_PASSAGE SHOWN_.
= = = = = = =

I grew up in Upstate New York in the small college town of Oswego. I have a Bachelor of Science degree in Nursing (Arizona State University, 1990) and a Master of Arts in Public Administration (University of Wisconsin-Madison, 1996).
Yet, despite my education and all the years I spent working in health care, writing was always in the back of my mind calling me, haunting me. Perhaps, I was avoiding it. Writing causes one to reflect so deeply that we must face our innermost fears and weaknesses. Later, when I was home raising my young children, I started writing this book. It was then that I understood that writing wasn’t something I wanted to do, it is something I had to do. Writing was my true calling.
WHY I DECIDED TO WRITE, THE UNCOMMITTED
I knew from a young age I wanted to be an author. I didn’t know what I would write about initially but over time, the story took shape—first in my mind and then on paper and eventually on my laptop screen. Nevertheless, my parents, first–generation Italian-Americans, encouraged me to choose a field that would provide me with an immediate living. With that, I chose nursing, a solid career that not only provided me with a good living but also material for this book (and future books) featuring a nurse as the main character. So, in the end, my mother, an art teacher and painter, and my father, an English teacher and writer–passed on a creative gene that even their pragmatism and post-depression era values could not stifle.

= = = = = = =

_COLLECTED MATERIAL_.

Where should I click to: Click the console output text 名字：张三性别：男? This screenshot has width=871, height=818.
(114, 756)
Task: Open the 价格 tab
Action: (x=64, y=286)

= = = = = = =

Copy out the entire passage about becoming a writer word for word. The material shown here stands apart from the passage about becoming a writer.

I grew up in Upstate New York in the small college town of Oswego. I have a Bachelor of Science degree in Nursing (Arizona State University, 1990) and a Master of Arts in Public Administration (University of Wisconsin-Madison, 1996).
Yet, despite my education and all the years I spent working in health care, writing was always in the back of my mind calling me, haunting me. Perhaps, I was avoiding it. Writing causes one to reflect so deeply that we must face our innermost fears and weaknesses. Later, when I was home raising my young children, I started writing this book. It was then that I understood that writing wasn’t something I wanted to do, it is something I had to do. Writing was my true calling.
WHY I DECIDED TO WRITE, THE UNCOMMITTED
I knew from a young age I wanted to be an author. I didn’t know what I would write about initially but over time, the story took shape—first in my mind and then on paper and eventually on my laptop screen. Nevertheless, my parents, first–generation Italian-Americans, encouraged me to choose a field that would provide me with an immediate living. With that, I chose nursing, a solid career that not only provided me with a good living but also material for this book (and future books) featuring a nurse as the main character. So, in the end, my mother, an art teacher and painter, and my father, an English teacher and writer–passed on a creative gene that even their pragmatism and post-depression era values could not stifle.